— BEGIN —
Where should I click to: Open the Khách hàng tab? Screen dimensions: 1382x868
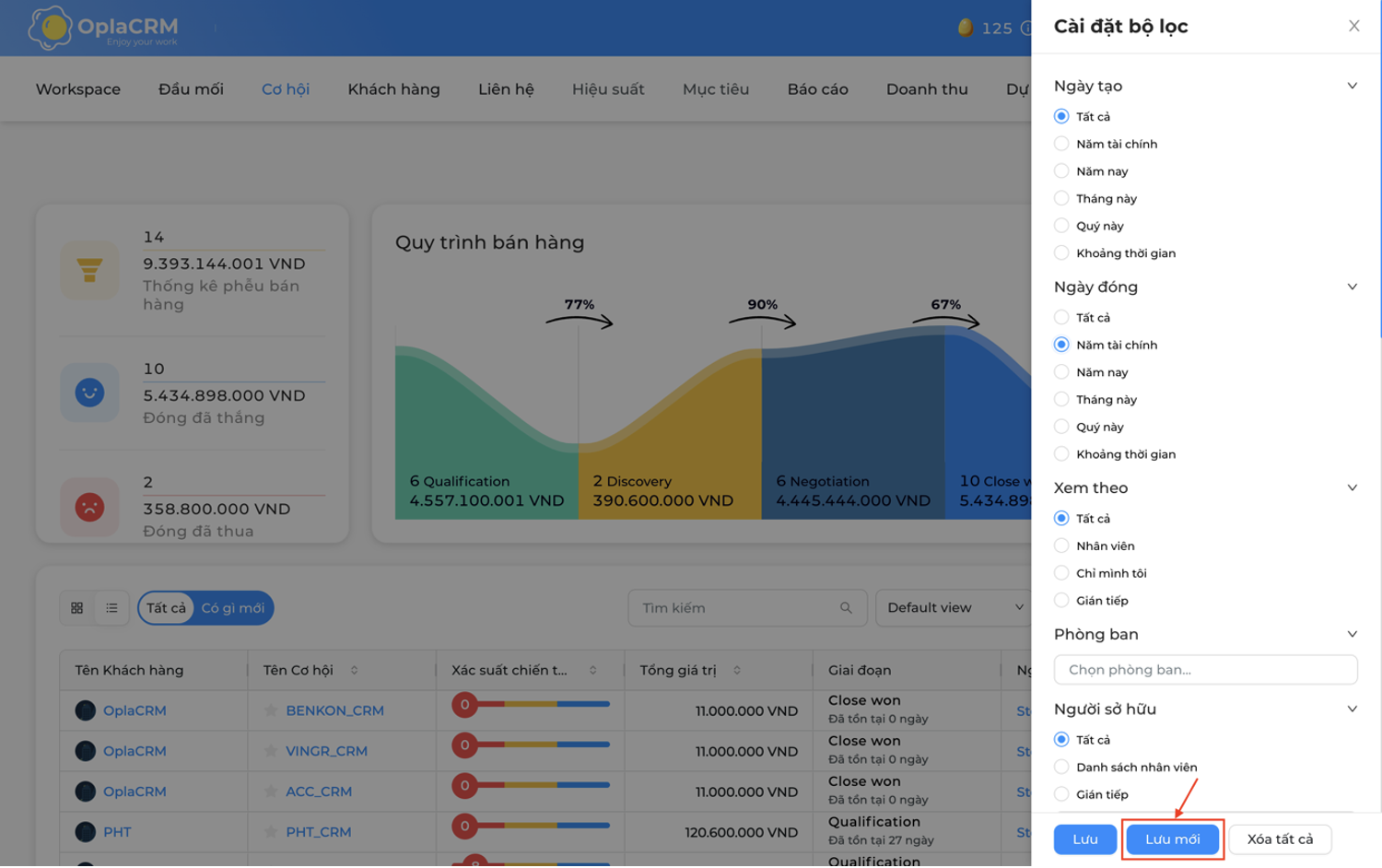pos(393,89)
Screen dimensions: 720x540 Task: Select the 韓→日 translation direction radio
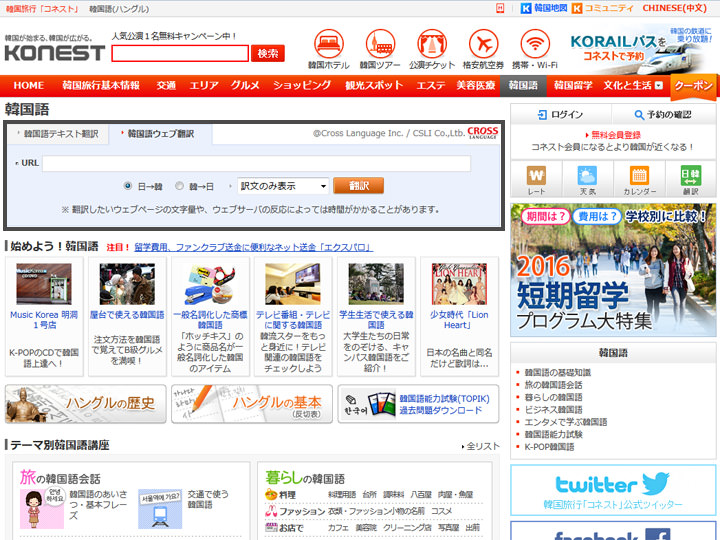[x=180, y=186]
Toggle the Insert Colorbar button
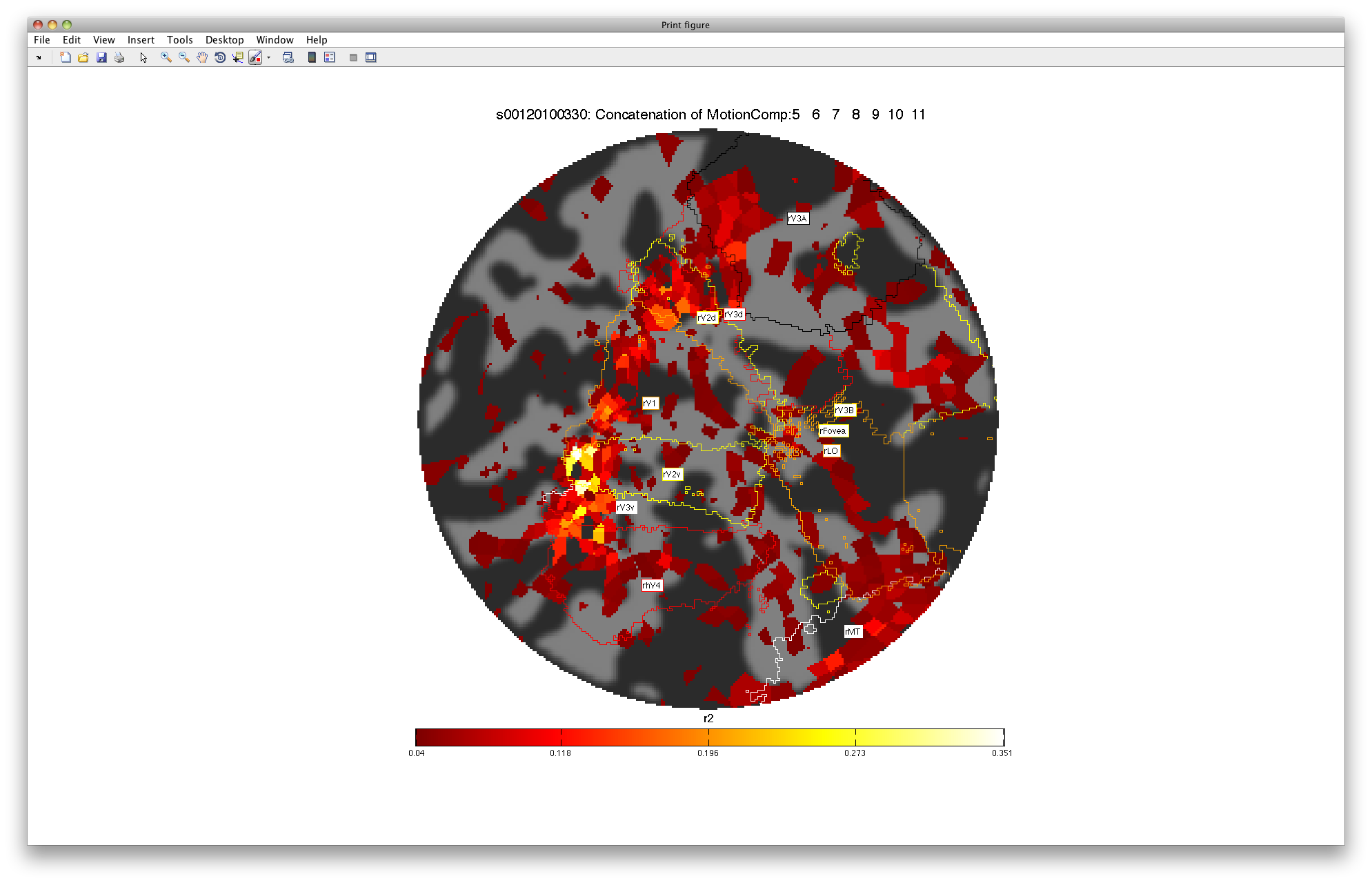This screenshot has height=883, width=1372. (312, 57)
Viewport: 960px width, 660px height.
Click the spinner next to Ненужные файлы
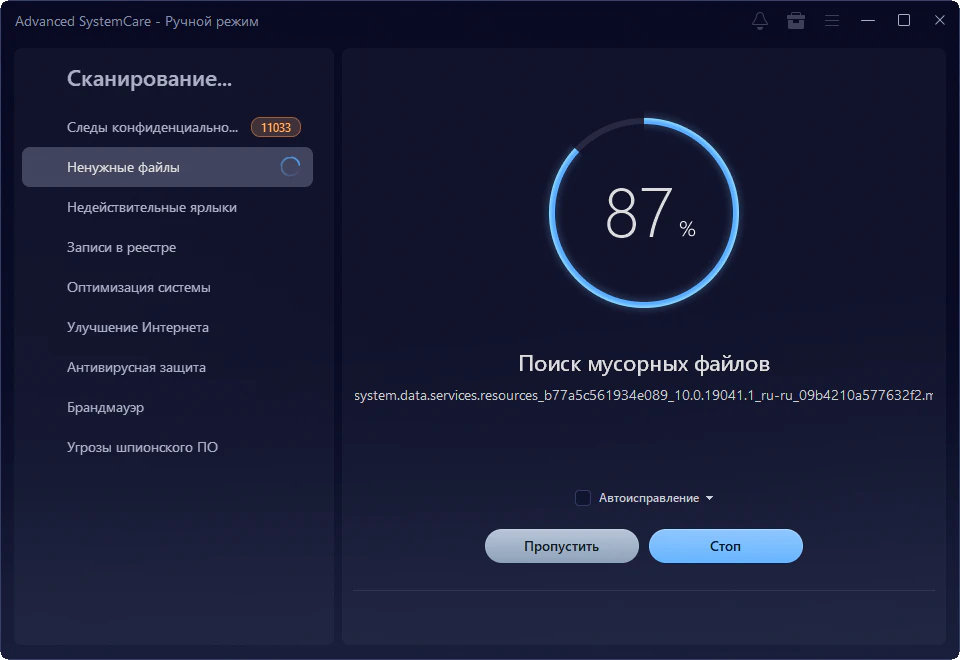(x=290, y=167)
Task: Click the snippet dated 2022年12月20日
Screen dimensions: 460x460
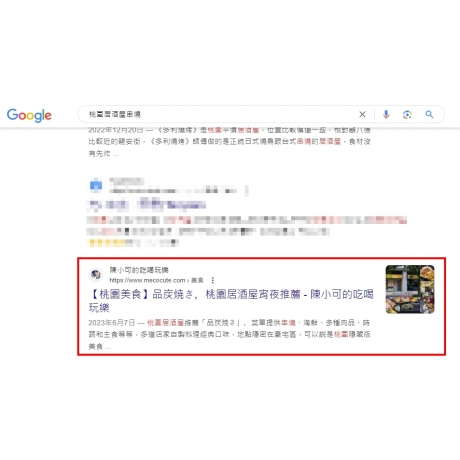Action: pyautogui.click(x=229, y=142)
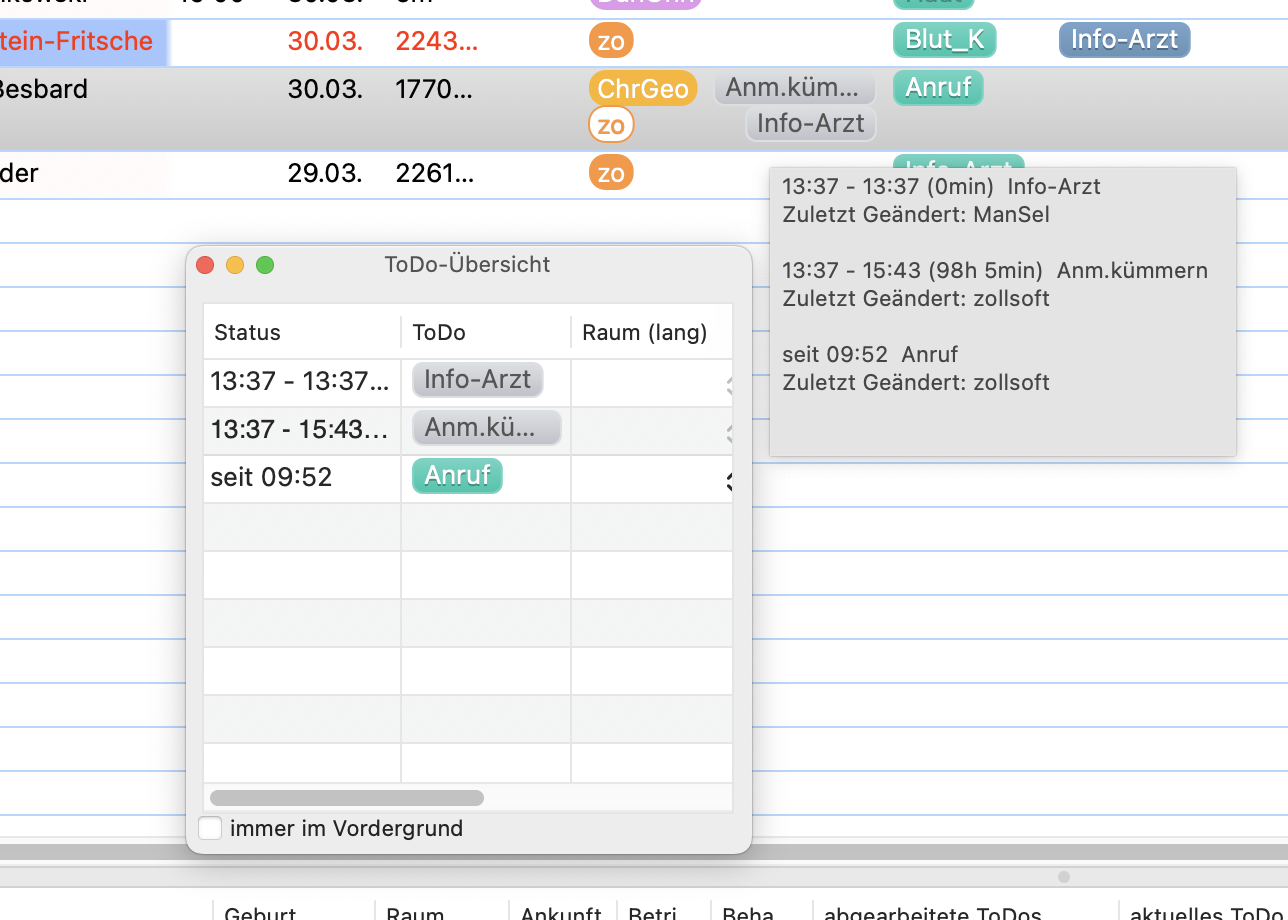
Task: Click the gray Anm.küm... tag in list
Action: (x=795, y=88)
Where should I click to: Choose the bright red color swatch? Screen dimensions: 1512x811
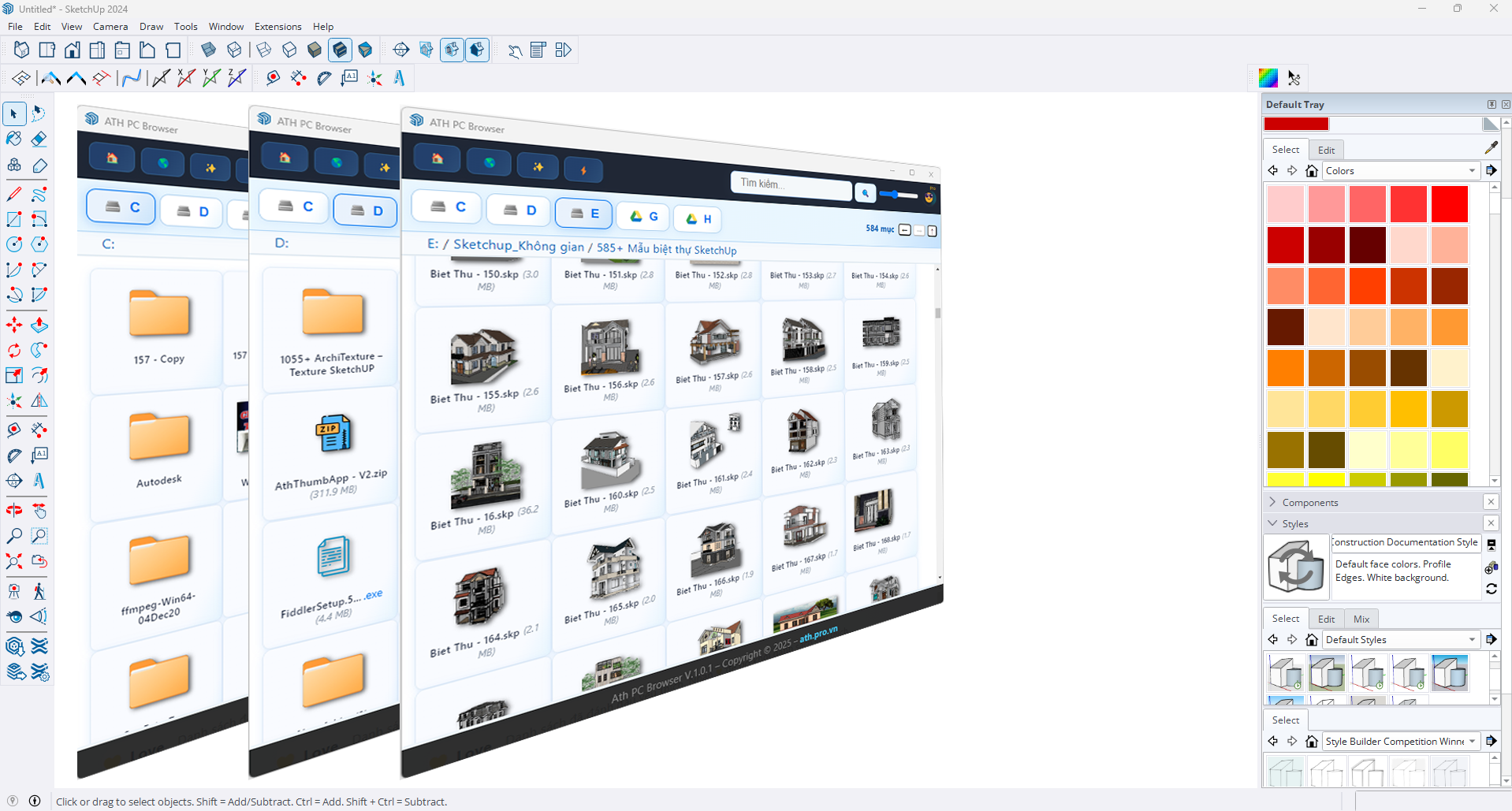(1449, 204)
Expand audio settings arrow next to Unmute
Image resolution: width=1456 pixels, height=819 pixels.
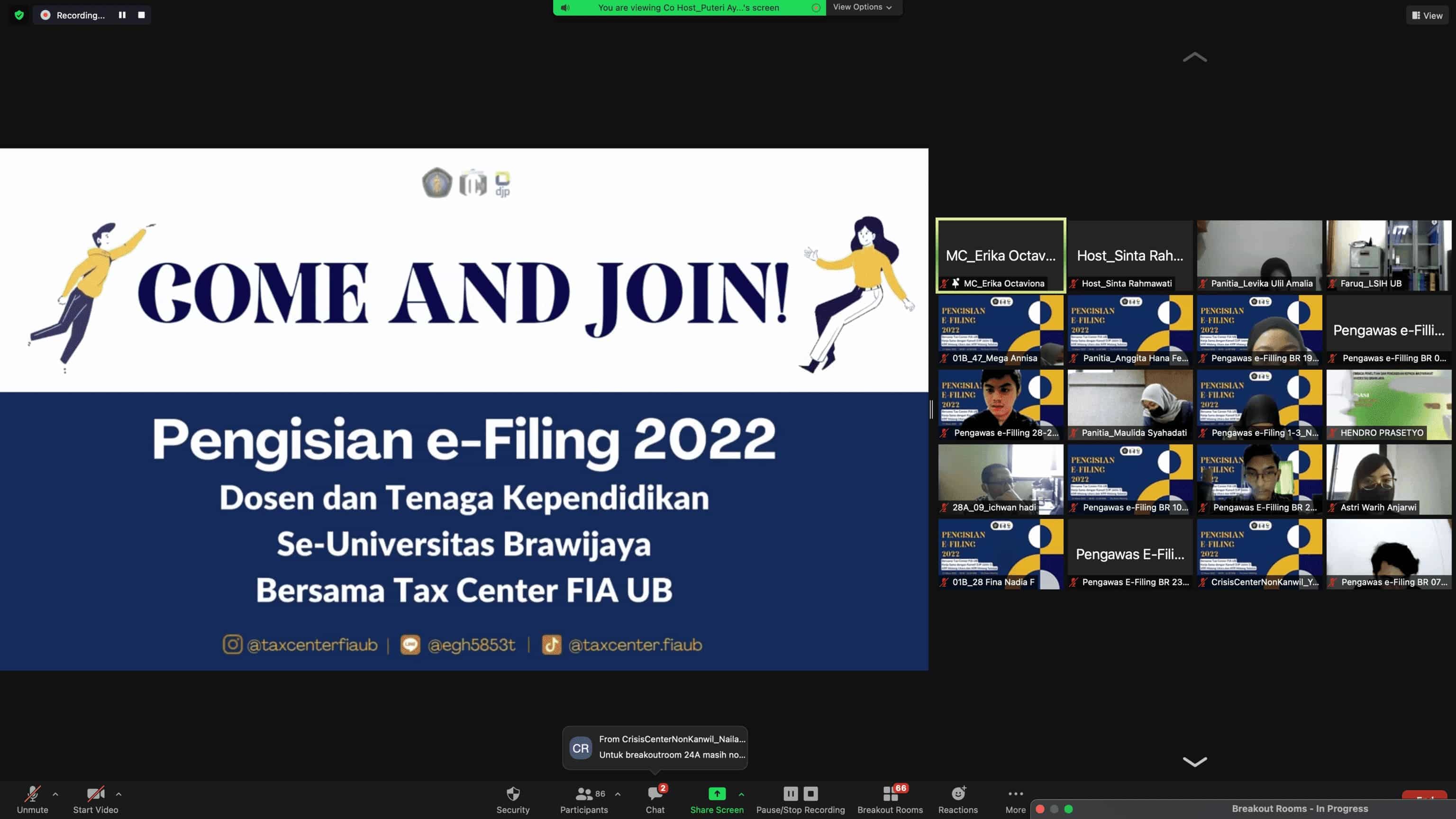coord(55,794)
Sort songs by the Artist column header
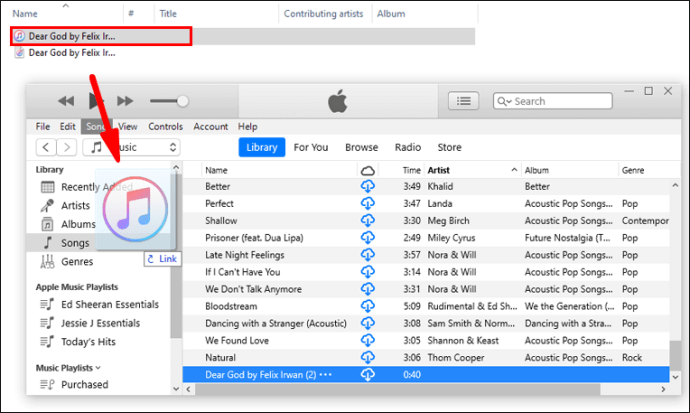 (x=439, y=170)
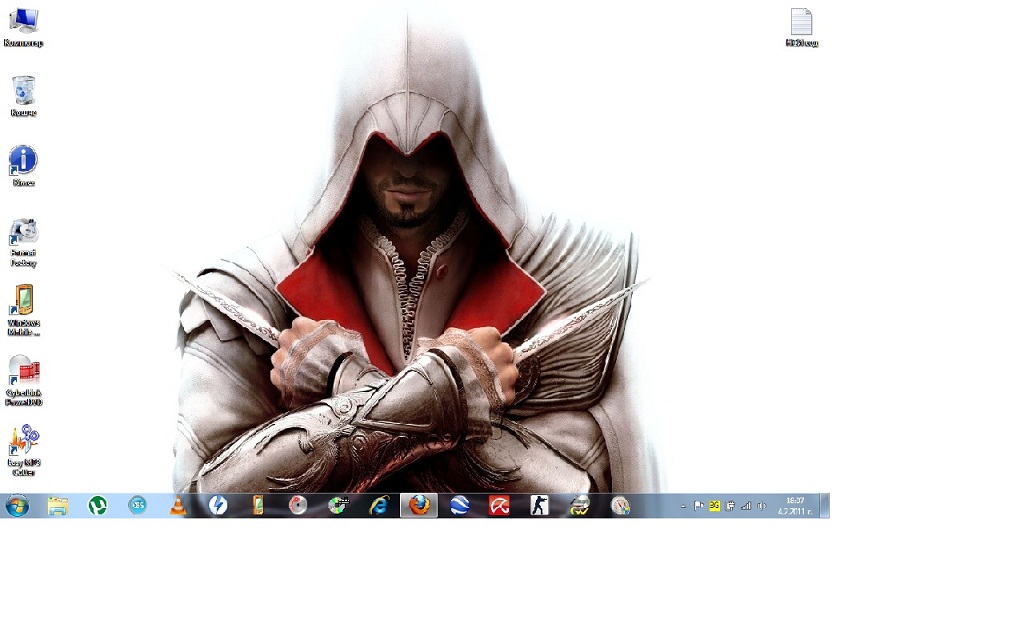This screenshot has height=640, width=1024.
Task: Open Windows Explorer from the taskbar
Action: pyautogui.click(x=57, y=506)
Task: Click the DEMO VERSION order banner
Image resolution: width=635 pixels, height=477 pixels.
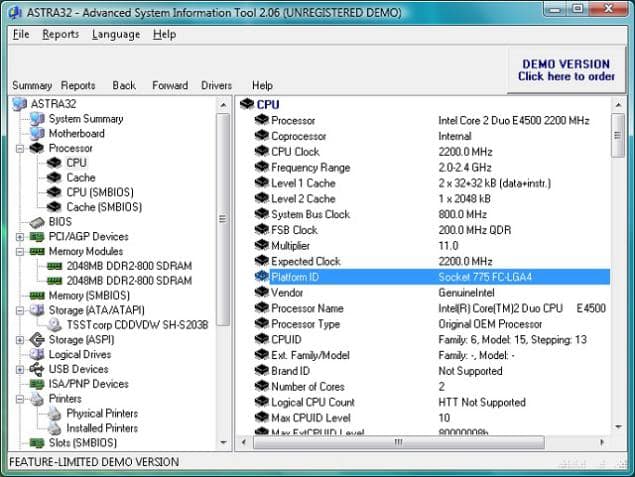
— END —
### [WHAT YOU WILL DO]
Reproduce all of the records above, swapping "Screen dimensions" for "Display size" wherever it occurs and leaving everything else unchanged. Omit the pictures from your answer.

### [ANSWER FOR THE TASK]
Where should I click to: Open the Khách hàng tab? Display size: 1382x868
pos(393,89)
Display size: 720x540 Task: Select the 韓→日 translation direction radio
[x=180, y=186]
Toggle the Insert Colorbar button
This screenshot has height=883, width=1372. (312, 57)
Viewport: 960px width, 660px height.
Click the spinner next to Ненужные файлы
(x=290, y=167)
Task: Click the snippet dated 2022年12月20日
Display size: 460x460
Action: pyautogui.click(x=229, y=142)
Task: Click the gray Anm.küm... tag in list
Action: (x=795, y=88)
Where should I click to: Choose the bright red color swatch? Display size: 1512x811
(1449, 204)
Expand audio settings arrow next to Unmute
Image resolution: width=1456 pixels, height=819 pixels.
coord(55,794)
Sort songs by the Artist column header
 (x=439, y=170)
This screenshot has height=640, width=1024.
Task: Open Windows Explorer from the taskbar
Action: pyautogui.click(x=57, y=506)
Task: Click the DEMO VERSION order banner
Image resolution: width=635 pixels, height=477 pixels.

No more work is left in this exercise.